Von vielen verachtet

Politikverdrossenheit

Von Friedbert W. Böhm


Seit einigen Jahren ist dieser Begriff in der westlichen Welt immer häufiger zu hören. In Argentinien fand er 2002 seinen Ausdruck in “¡Que se vayan todos!” (Sollen Sie doch alle zurücktreten!). Politiker gelten zunehmend als egoistische Machtmenschen, denen das Wohl der Gesellschaft wenig oder nichts bedeutet. Sie werden deshalb von vielen verachtet.

Einher geht diese Entwicklung mit der Beobachtung, dass die Schamlosigkeit einer immer größeren Zahl von Politikern ein jeder Erklärung zu spotten scheinendes Ausmaß erreicht hat.

Es gibt aber eine Erklärung: “Wenn ich als Politiker ohnehin verachtet werde”, mögen sich zahlreiche dieses Berufsstandes denken, “dann wären meine Bemühungen um eine seriöse Amtsführung von vorneherein vergebens. Also nutze ich alle mir zur Verfügung stehenden Möglichkeiten, auch die unanständigen, auch die illegalen und sogar die nicht zu verbergenden, um mir ungerechtfertigte Vorteile zu verschaffen”. Ist der Ruf einmal ruiniert, sündigt man ganz ungeniert, oder, auf Argentinisch, “¿qué le hace una mancha más al tigre?” (Noch ein Flecken mehr kann dem Tigerfell ja wohl nicht schaden).

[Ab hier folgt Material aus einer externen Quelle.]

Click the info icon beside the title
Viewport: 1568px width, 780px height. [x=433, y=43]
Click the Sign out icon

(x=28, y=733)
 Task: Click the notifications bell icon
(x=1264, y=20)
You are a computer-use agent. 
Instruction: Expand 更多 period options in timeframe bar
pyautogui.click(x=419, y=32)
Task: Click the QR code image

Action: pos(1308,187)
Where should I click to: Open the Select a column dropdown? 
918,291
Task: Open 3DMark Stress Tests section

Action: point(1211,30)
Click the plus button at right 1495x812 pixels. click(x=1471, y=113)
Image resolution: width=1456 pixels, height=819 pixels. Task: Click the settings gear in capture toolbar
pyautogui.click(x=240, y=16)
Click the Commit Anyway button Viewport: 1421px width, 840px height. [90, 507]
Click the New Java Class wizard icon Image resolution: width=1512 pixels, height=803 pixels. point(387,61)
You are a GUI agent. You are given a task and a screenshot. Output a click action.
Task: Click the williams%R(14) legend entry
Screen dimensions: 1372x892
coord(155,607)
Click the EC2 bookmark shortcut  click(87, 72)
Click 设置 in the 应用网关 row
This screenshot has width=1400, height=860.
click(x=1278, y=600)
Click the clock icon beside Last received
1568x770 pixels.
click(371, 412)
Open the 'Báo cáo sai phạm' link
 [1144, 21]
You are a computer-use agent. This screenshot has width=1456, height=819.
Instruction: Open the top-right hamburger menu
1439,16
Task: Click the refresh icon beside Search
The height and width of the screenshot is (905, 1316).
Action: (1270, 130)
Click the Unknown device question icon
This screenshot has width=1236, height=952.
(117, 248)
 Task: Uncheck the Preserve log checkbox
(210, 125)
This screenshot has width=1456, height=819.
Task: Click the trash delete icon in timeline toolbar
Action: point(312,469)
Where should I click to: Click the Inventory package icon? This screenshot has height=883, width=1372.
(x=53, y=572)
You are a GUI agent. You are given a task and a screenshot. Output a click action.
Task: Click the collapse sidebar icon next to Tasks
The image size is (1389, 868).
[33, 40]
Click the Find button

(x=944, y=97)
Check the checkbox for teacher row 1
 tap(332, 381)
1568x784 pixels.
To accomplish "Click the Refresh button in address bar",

Dies dient natürlich nicht dazu, die Politikverdrossenheit zu verringern. Es sollte uns aber anspornen, den glücklicherweise gar nicht so wenigen redlichen Politikern umso größeren Respekt entgegenzubringen.

Foto:
Wirtschaftskrise 2001/2002 in Argentinien, fünf Präsidenten in wenigen Tagen: Wer dieses Chaos erlebt hat, ist heute eher vorsichtig, wenn es darum geht, alle Politiker aus dem Amt treiben zu wollen.